I know that for an ARFF the data needs to be listed through attributes. Should each coefficient of the MFCC be a separate attribute or an array of the coefficients as a single attribute? Should each data represent a single MFCC, a window of time, or the entire file or sound? Below, I wrote out what I think it should look like if it only took one MFCC into account, which I don't think would be able to classify an entire sound.
#relation audio
#attribute mfcc1 real
#attribute mfcc2 real
#attribute mfcc3 real
#attribute mfcc4 real
#attribute mfcc5 real
#attribute mfcc6 real
#attribute mfcc7 real
#attribute mfcc8 real
#attribute mfcc9 real
#attribute mfcc10 real
#attribute mfcc11 real
#attribute mfcc12 real
#attribute mfcc13 real
#attribute class {bark, honk, talking, wind}
#data
126.347275, -9.709645, 4.2038302, -11.606304, -2.4174862, -3.703139, 12.748064, -5.297932, -1.3114156, 2.1852574, -2.1628475, -3.622149, 5.851326, bark
Any help will be greatly appreciated.
Edit:
I have generated some ARFF files using Weka using openSMILE following a method from this website, but I am not sure how this data would be used to classify the audio because each row of data is 10 milliseconds of audio from the same file. The name attribute of each row is "unknown," which I assume is the attribute that the data would try to classify. How would I be able to classify an overall sound (rather than 10 milliseconds) and compare this to several other overall sounds?
Edit #2: Success!
After more thoroughly reading the website that I found, I saw the Accumulate script and Test and Train data files. The accumulate script put all files generated each set of MFCC data from separate audio files together into one ARFF file. Their file was composed of about 200 attributes with stats for 12 MFCCs. Although I wasn't able to retrieve these stats using OpenSmile, I used Python libraries to do so. The stats were max, min, kurtosis, range, standard deviation, and so on. I accurately classified my audio files using BayesNet and Multilayer Perceptron in Weka, which both yielded 100% accuracy for me.

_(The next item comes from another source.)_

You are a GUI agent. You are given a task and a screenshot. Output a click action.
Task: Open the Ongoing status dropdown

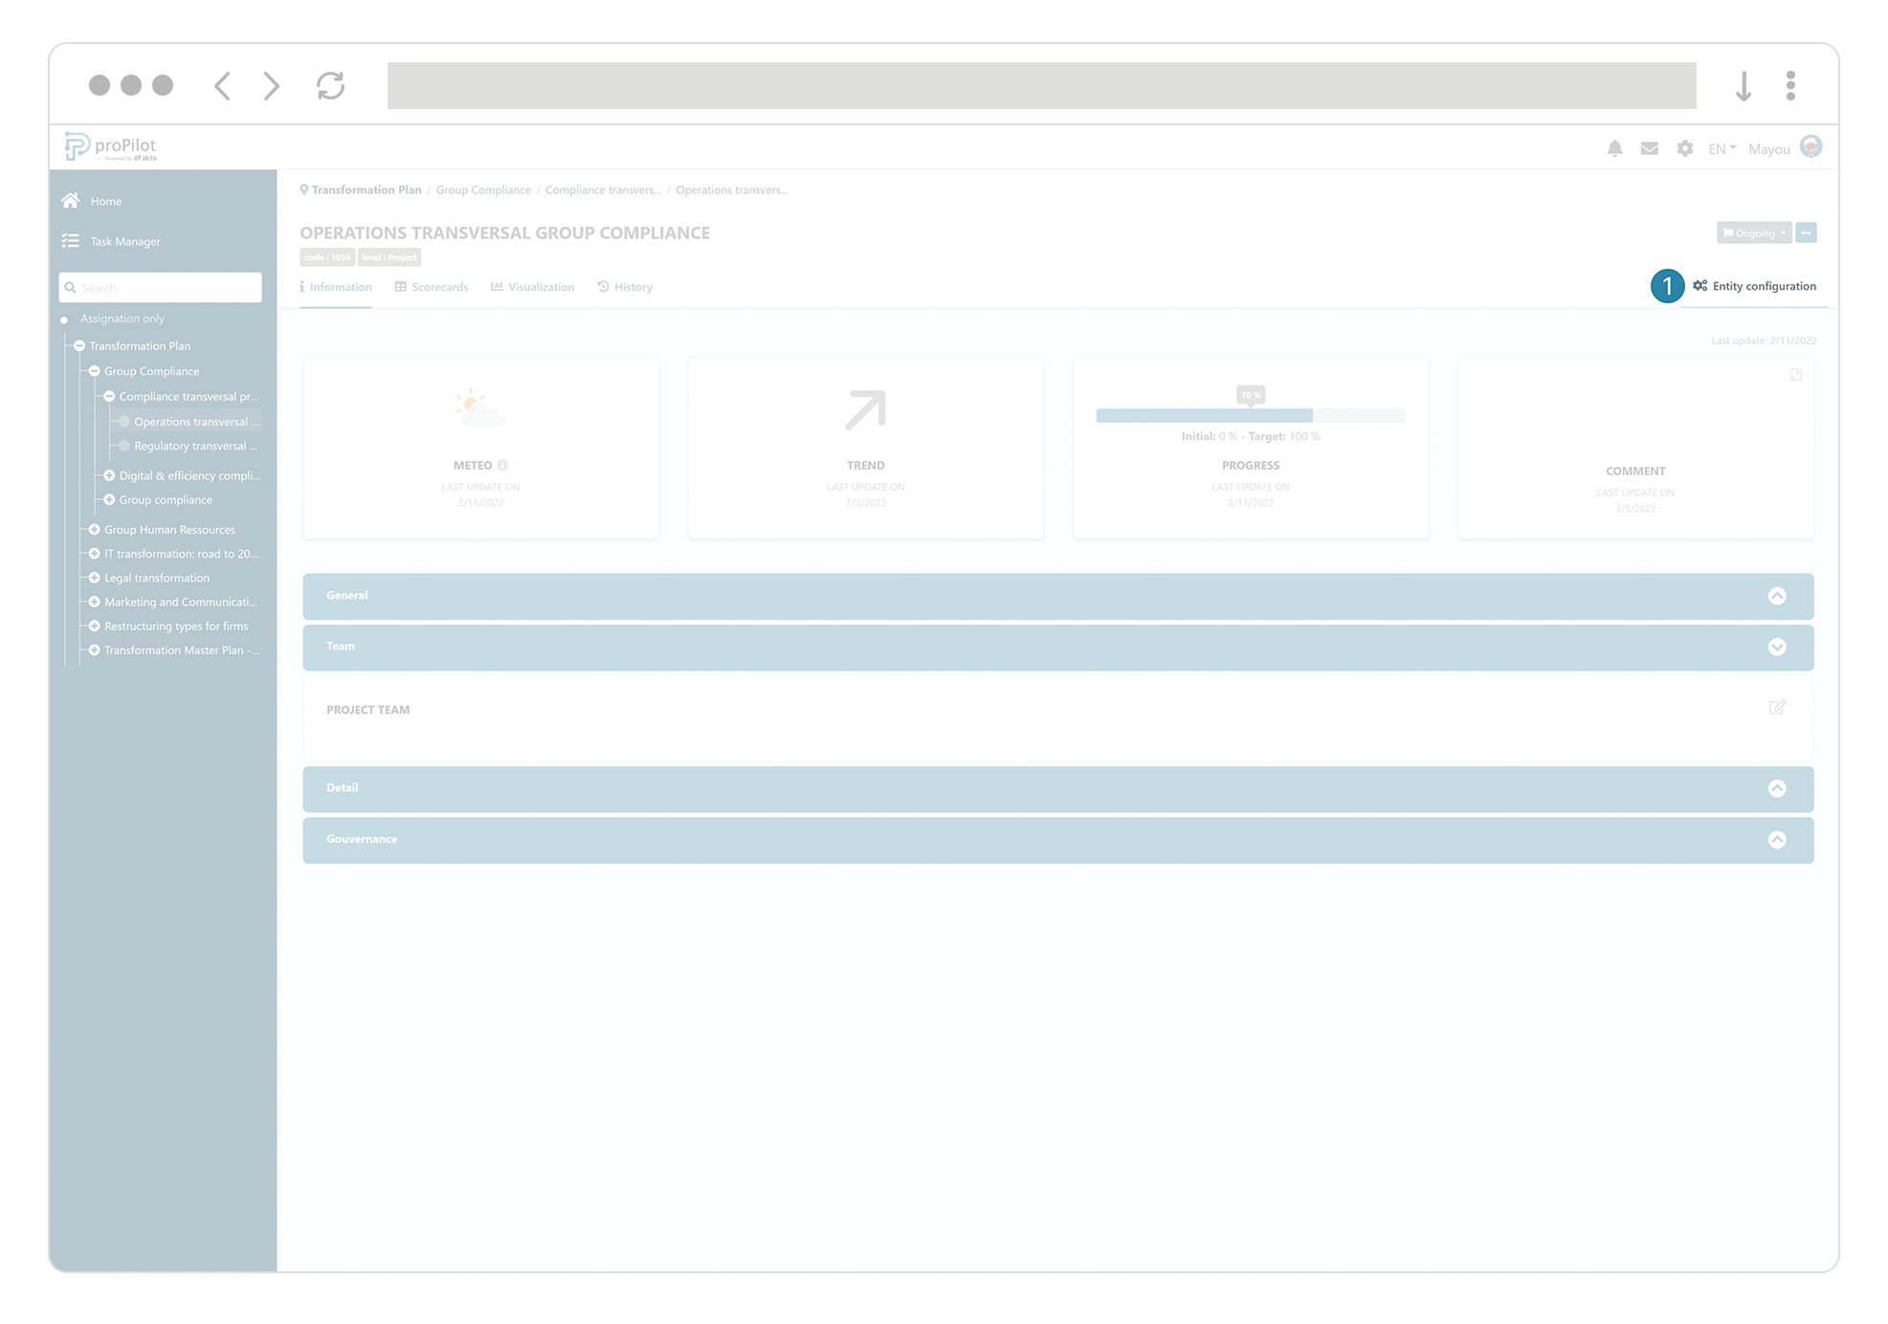(1753, 233)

I don't know much about MFCCs, but if you are trying to classify audio files then each line under #data must represent one audio file. If you used windows of time or only one MFCC for each line under #data then the Weka classifiers would be trying to classify windows of time or MFCCs, which is not what you want. Just in case you are unfamiliar with the format (just linking because I saw you put the features of an audio file on the same line as #data), here is an example where each line represents an Iris Plant:
% 1. Title: Iris Plants Database
%
% 2. Sources:
% (a) Creator: R.A. Fisher
% (b) Donor: Michael Marshall (MARSHALL%PLU#io.arc.nasa.gov)
% (c) Date: July, 1988
%
#RELATION iris
#ATTRIBUTE sepallength NUMERIC
#ATTRIBUTE sepalwidth NUMERIC
#ATTRIBUTE petallength NUMERIC
#ATTRIBUTE petalwidth NUMERIC
#ATTRIBUTE class {Iris-setosa,Iris-versicolor,Iris-virginica}
#DATA
5.1,3.5,1.4,0.2,Iris-setosa
4.9,3.0,1.4,0.2,Iris-setosa
4.7,3.2,1.3,0.2,Iris-setosa
4.6,3.1,1.5,0.2,Iris-setosa
5.0,3.6,1.4,0.2,Iris-setosa
5.4,3.9,1.7,0.4,Iris-setosa
4.6,3.4,1.4,0.3,Iris-setosa
5.0,3.4,1.5,0.2,Iris-setosa
4.4,2.9,1.4,0.2,Iris-setosa
4.9,3.1,1.5,0.1,Iris-setosa
In terms of addressing your question on what attributes you should use for your audio file, it sounds (no pun intended) like using the MFCC coefficients could work (assuming every audio file has the same number of MFCCs because every piece data/audio file must have the same number of attributes). I would try it out and see how it goes.
EDIT:
If the audio files are not the same size you could:
Cut audio files longer than the shortest audio short. Basically you'd be throwing away the data at the end of the audio files.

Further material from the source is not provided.